══ DATA FOR PROCESSING

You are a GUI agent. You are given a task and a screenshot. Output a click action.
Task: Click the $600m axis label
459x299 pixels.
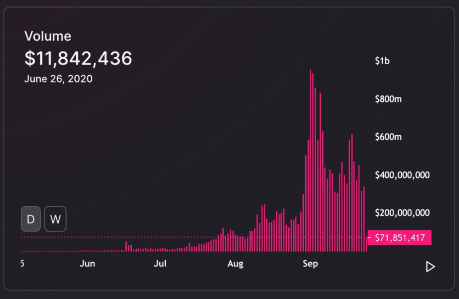(388, 137)
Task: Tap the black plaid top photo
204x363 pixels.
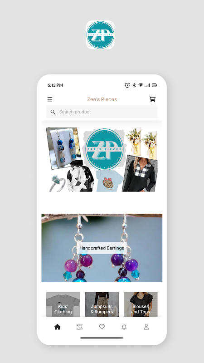Action: point(140,174)
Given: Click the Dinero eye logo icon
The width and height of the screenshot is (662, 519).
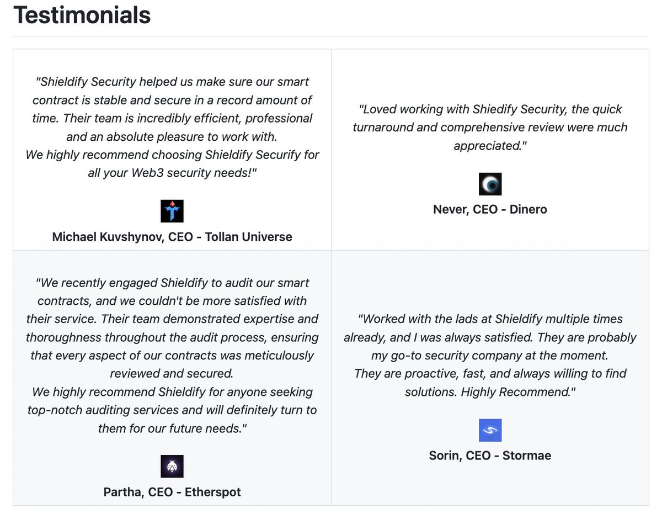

════

- _PROBLEM TO WORK ON_:
The full material above must be output verbatim, minus any pictures.

- _YOUR RESPONSE_:
You are a GUI agent. You are given a task and a screenshot. Output a click action.
Task: Click the $600m axis label
459x299 pixels.
(388, 137)
Task: Tap the black plaid top photo
204x363 pixels.
Action: point(140,174)
Given: Click the Dinero eye logo icon
The width and height of the screenshot is (662, 519).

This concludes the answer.